Mike Jypsy Adams, 30, of Rancho Palos Verdes sat with his fishing line in the water and pointed to a weather-corroded sign with a skull and crossbones: “DANGER: Puffer Fish . . . Can Be Fatal If Eaten.” A sign elsewhere warned of dangerous levels of pollution in marine mussels.
“I wouldn’t eat the fish in these waters,” Adams said, blaming contamination for what he called a major decline in the size of the catch at Southern California piers.
Still, late at night on a pier, you see a rare sight in Los Angeles: Men and women of all ages, all races--black, Anglo, Asian, Latino, Indian--standing shoulder-to-shoulder.
Vicente Capacite, 60, who was raised in the Philippines, is here just about every night, trolling for food for his family.

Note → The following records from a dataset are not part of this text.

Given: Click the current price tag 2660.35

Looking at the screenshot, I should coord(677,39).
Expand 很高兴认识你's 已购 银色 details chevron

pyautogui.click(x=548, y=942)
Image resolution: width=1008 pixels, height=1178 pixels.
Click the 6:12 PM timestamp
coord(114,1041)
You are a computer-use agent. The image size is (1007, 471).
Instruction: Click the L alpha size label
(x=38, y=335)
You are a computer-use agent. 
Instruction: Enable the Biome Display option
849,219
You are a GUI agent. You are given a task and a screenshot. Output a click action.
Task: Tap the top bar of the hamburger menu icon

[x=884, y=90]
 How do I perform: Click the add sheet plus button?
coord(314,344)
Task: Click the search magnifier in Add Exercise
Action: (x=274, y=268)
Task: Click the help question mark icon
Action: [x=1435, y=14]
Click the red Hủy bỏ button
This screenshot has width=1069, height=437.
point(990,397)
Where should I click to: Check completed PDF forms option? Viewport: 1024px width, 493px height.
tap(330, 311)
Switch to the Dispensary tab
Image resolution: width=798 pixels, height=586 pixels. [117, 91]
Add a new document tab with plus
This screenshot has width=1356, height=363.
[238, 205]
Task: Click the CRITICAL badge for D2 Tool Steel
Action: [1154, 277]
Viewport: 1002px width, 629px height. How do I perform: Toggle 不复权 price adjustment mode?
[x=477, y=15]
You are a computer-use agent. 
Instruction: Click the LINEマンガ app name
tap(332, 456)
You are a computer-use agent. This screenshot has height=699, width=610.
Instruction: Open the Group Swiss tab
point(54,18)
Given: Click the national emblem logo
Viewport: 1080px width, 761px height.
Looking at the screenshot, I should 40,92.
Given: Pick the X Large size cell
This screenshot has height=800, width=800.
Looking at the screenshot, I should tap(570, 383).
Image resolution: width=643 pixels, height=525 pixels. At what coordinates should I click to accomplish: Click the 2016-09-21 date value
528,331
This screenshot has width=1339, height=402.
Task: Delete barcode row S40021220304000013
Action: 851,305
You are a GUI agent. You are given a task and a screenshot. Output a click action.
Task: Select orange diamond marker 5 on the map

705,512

With a ball cap jutting out from beneath his parka hood, his unshaven face sporting a nearly toothless grin, this grizzled old man of the sea was suffering with the flu.
He talked of quitting for the night, but he held on, ever hopeful.
“I catch more at nighttime,” he said hoarsely.
So far, though, the night had brought only three measly mackerel.
As midnight approached, the offshore wind died slightly, and the overcast broke up into patchy white clouds. Here and there, a mackerel came in, flopping on the deck. No one appeared to be leaving.
Lozano, the Lennox shark fishermen, reeled in an 18-inch shovelnose, but it was too small to keep; he threw it back.
Park, surrounded by a cluster of family members, was at the rail, gesturing and talking in Korean, retelling the saga of his crab.
“Aaaaaagh!” he repeated.
Facing directly out to sea, Salvadoran immigrant Jose Dominguez, 37, recalled the many times his father took him fishing years ago in his homeland. Now, here he stood--accompanied by his wife, Miriam, his 10-year-old son and 2-year-old daughter--testing new waters, a whole new life.
He grinned, told stories of the yellowtail he used to catch, of his father and his father’s boat, until it was very late. “No fish tonight,” he finally whispered to his daughter, lifting her in his arms.
She pointed overhead. “Looky, Daddy.”
Dominguez looked up at the broken clouds. “A star.”